## [PROBLEM STATEMENT]
Update these records by changing "Instruction" to "Goal" everywhere and leaving everything else as it is.

## [ENTRIES]
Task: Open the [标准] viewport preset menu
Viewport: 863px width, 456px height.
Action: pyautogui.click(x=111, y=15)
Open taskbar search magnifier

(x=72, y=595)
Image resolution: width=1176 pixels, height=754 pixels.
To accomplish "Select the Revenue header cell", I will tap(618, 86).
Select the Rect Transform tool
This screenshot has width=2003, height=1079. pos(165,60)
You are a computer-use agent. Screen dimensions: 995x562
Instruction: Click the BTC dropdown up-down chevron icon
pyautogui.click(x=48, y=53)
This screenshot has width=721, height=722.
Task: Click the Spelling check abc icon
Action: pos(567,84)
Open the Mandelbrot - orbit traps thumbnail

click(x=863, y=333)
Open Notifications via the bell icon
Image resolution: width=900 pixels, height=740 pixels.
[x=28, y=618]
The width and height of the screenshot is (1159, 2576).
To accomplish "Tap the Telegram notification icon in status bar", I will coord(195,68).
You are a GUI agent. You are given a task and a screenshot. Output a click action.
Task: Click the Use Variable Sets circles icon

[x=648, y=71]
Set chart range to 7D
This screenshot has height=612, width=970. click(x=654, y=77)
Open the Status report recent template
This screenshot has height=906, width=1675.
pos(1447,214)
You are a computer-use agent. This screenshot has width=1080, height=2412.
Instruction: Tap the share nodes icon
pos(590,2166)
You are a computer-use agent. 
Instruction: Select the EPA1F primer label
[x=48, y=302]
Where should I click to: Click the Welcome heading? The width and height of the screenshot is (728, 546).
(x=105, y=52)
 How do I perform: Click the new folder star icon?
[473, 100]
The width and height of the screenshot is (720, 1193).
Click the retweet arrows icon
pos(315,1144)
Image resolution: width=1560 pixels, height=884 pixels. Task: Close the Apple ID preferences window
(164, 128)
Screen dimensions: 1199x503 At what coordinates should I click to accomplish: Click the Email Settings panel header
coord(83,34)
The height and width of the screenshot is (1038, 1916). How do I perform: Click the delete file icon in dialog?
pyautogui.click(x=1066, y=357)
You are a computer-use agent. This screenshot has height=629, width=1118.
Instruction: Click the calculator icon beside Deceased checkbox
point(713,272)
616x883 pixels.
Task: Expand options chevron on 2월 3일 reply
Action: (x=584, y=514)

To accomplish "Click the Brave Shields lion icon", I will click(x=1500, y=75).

## [THE REPLY]
Task: Open the [标准] viewport preset menu
Viewport: 863px width, 456px height.
Action: pyautogui.click(x=111, y=15)
Open taskbar search magnifier

(x=72, y=595)
Image resolution: width=1176 pixels, height=754 pixels.
To accomplish "Select the Revenue header cell", I will tap(618, 86).
Select the Rect Transform tool
This screenshot has width=2003, height=1079. pos(165,60)
You are a computer-use agent. Screen dimensions: 995x562
Goal: Click the BTC dropdown up-down chevron icon
pyautogui.click(x=48, y=53)
This screenshot has width=721, height=722.
Task: Click the Spelling check abc icon
Action: pos(567,84)
Open the Mandelbrot - orbit traps thumbnail

click(x=863, y=333)
Open Notifications via the bell icon
Image resolution: width=900 pixels, height=740 pixels.
[x=28, y=618]
The width and height of the screenshot is (1159, 2576).
To accomplish "Tap the Telegram notification icon in status bar", I will coord(195,68).
You are a GUI agent. You are given a task and a screenshot. Output a click action.
Task: Click the Use Variable Sets circles icon

[x=648, y=71]
Set chart range to 7D
This screenshot has height=612, width=970. click(x=654, y=77)
Open the Status report recent template
This screenshot has height=906, width=1675.
pos(1447,214)
You are a computer-use agent. This screenshot has width=1080, height=2412.
Goal: Tap the share nodes icon
pos(590,2166)
You are a computer-use agent. 
Goal: Select the EPA1F primer label
[x=48, y=302]
Where should I click to: Click the Welcome heading? The width and height of the screenshot is (728, 546).
(x=105, y=52)
 How do I perform: Click the new folder star icon?
[473, 100]
The width and height of the screenshot is (720, 1193).
Click the retweet arrows icon
pos(315,1144)
Image resolution: width=1560 pixels, height=884 pixels. Task: Close the Apple ID preferences window
(164, 128)
Screen dimensions: 1199x503 At what coordinates should I click to accomplish: Click the Email Settings panel header
coord(83,34)
The height and width of the screenshot is (1038, 1916). How do I perform: Click the delete file icon in dialog?
pyautogui.click(x=1066, y=357)
You are a computer-use agent. This screenshot has height=629, width=1118.
Goal: Click the calculator icon beside Deceased checkbox
point(713,272)
616x883 pixels.
Task: Expand options chevron on 2월 3일 reply
Action: (x=584, y=514)

To accomplish "Click the Brave Shields lion icon", I will click(x=1500, y=75).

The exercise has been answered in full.